RNA-seq identifies a distinct response in macrophages stimulated from phagosome with early secreted antigenic target 6-KDa from Mycobacterium tuberculosis

Purpose: The goals of this study are to obtain the NGS-derived transcriptome profiling (RNA-seq) for THP-1 macrophages, which were stimulated from phagosome with early secreted antigenic target 6-KDa (ESAT6) Methods: First we fabricated a nanocapsule enclosing ESAT6 (nESAT6) and a nanocapsule enclosing BSA (nBSA) as control. mRNA profiles of THP-1 macrophages treated with nESAT6 were generated by deep sequencing, using Illumina Hiseq3000. The sequence reads that passed quality filters were first mapped to the latest UCSC transcript set using Bowtie2 (version 2.1.0).
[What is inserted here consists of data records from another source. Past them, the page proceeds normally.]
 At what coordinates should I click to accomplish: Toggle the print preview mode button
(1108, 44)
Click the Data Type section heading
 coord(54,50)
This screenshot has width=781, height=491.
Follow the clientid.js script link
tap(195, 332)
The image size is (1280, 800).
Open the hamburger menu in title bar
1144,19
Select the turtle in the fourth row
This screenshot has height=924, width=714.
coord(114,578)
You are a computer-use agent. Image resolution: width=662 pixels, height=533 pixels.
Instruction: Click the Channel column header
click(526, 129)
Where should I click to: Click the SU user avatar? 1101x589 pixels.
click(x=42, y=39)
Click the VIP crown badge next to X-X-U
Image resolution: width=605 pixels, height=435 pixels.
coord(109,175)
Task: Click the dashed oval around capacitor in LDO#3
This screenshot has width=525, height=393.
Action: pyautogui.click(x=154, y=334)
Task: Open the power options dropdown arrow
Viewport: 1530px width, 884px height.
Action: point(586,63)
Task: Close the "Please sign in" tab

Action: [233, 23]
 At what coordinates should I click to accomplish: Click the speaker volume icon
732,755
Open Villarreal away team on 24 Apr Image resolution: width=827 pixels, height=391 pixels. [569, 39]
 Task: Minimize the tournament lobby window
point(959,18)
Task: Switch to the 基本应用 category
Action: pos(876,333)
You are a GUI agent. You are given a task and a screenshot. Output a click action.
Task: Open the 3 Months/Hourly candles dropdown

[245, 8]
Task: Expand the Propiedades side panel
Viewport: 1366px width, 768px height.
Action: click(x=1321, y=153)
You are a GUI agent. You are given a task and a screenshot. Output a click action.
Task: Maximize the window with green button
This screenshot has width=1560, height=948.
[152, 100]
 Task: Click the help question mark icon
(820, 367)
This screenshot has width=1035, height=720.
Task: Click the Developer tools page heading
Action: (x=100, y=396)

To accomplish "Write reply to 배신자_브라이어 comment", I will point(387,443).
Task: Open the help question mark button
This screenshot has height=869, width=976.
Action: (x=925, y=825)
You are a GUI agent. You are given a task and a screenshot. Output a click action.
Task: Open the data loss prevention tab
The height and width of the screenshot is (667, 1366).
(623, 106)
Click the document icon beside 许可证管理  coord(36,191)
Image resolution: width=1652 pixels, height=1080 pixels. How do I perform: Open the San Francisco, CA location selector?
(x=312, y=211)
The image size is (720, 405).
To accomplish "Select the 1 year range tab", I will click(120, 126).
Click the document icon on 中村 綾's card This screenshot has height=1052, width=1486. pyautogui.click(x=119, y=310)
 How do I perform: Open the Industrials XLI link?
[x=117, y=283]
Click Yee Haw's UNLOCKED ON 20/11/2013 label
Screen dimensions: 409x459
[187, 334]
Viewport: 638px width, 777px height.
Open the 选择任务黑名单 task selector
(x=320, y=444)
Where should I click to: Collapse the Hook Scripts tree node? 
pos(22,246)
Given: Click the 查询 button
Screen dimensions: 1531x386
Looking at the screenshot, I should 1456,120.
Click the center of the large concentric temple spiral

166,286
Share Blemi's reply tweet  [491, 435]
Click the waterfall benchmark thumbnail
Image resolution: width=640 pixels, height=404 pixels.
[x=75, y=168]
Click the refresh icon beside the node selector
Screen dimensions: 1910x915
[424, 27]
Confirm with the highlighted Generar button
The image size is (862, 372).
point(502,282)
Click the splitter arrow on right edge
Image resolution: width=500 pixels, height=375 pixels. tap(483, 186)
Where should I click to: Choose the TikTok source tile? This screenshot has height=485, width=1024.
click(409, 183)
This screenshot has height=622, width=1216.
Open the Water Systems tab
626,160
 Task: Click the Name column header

Then the gene expression level was estimated using RSEM (RNA-Seq by Expectation Maximization, v1.2.15), and normalized with TMM (trimmed mean of M-values) to identify differentially expressed genes (DEGs) using the edgeR package edgeR. qRT–PCR validation was performed using SYBR Green assays. Results: Using an optimized data analysis workflow, we mapped about 23 million sequence reads per sample to the human genome (GRCh38/hg38) and identified 25,343 transcripts. Conclusions: Our study represents the first detailed analysis of transcriptomes for macrophages response to ESAT6 stimulation in phagosome, generated by RNA-seq technology. NGS-derived transcriptome profiling (RNA-seq) for THP-1 macrophages response to early secreted antigenic target 6-KDa (ESAT6) stimulation in phagosome.